**Work to complete**
When you reach the records below, output each one exactly.

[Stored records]
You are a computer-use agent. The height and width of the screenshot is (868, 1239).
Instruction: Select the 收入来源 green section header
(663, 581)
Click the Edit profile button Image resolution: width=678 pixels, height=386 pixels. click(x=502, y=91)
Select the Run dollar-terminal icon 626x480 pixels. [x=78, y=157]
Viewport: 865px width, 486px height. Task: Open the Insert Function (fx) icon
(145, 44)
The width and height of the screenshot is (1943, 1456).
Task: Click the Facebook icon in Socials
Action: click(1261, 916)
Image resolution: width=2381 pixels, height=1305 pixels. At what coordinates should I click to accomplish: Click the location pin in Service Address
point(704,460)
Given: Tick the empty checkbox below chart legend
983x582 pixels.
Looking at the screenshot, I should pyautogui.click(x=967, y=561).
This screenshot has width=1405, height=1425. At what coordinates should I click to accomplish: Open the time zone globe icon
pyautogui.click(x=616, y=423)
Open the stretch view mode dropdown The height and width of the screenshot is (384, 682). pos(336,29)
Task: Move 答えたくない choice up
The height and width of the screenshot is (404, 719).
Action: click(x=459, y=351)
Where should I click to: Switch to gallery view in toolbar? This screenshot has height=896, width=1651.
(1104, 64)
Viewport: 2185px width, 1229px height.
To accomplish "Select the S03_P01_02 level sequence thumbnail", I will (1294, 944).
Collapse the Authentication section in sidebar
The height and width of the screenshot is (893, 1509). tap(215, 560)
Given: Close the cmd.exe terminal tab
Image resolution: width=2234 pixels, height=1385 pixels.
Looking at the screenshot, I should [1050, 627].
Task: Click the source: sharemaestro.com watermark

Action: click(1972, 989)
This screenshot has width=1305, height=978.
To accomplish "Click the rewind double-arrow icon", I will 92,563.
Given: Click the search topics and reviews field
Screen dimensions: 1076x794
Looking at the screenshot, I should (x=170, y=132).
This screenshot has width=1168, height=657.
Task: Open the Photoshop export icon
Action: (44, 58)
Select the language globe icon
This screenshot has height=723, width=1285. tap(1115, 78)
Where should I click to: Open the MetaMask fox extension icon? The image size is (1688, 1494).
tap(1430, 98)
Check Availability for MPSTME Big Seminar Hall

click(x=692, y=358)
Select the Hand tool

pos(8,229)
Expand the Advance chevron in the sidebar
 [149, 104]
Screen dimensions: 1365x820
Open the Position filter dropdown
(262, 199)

**Answer box**
You are a computer-use agent. The height and width of the screenshot is (868, 1239).
Instruction: Select the 收入来源 green section header
(663, 581)
Click the Edit profile button Image resolution: width=678 pixels, height=386 pixels. click(x=502, y=91)
Select the Run dollar-terminal icon 626x480 pixels. [x=78, y=157]
Viewport: 865px width, 486px height. Task: Open the Insert Function (fx) icon
(145, 44)
The width and height of the screenshot is (1943, 1456).
Task: Click the Facebook icon in Socials
Action: click(1261, 916)
Image resolution: width=2381 pixels, height=1305 pixels. At what coordinates should I click to accomplish: Click the location pin in Service Address
point(704,460)
Given: Tick the empty checkbox below chart legend
983x582 pixels.
Looking at the screenshot, I should pyautogui.click(x=967, y=561).
This screenshot has width=1405, height=1425. At what coordinates should I click to accomplish: Open the time zone globe icon
pyautogui.click(x=616, y=423)
Open the stretch view mode dropdown The height and width of the screenshot is (384, 682). pos(336,29)
Task: Move 答えたくない choice up
The height and width of the screenshot is (404, 719).
Action: click(x=459, y=351)
Where should I click to: Switch to gallery view in toolbar? This screenshot has height=896, width=1651.
(1104, 64)
Viewport: 2185px width, 1229px height.
To accomplish "Select the S03_P01_02 level sequence thumbnail", I will (1294, 944).
Collapse the Authentication section in sidebar
The height and width of the screenshot is (893, 1509). tap(215, 560)
Given: Close the cmd.exe terminal tab
Image resolution: width=2234 pixels, height=1385 pixels.
Looking at the screenshot, I should [1050, 627].
Task: Click the source: sharemaestro.com watermark

Action: click(1972, 989)
This screenshot has width=1305, height=978.
To accomplish "Click the rewind double-arrow icon", I will 92,563.
Given: Click the search topics and reviews field
Screen dimensions: 1076x794
Looking at the screenshot, I should (x=170, y=132).
This screenshot has width=1168, height=657.
Task: Open the Photoshop export icon
Action: (44, 58)
Select the language globe icon
This screenshot has height=723, width=1285. tap(1115, 78)
Where should I click to: Open the MetaMask fox extension icon? The image size is (1688, 1494).
tap(1430, 98)
Check Availability for MPSTME Big Seminar Hall

click(x=692, y=358)
Select the Hand tool

pos(8,229)
Expand the Advance chevron in the sidebar
 [149, 104]
Screen dimensions: 1365x820
Open the Position filter dropdown
(262, 199)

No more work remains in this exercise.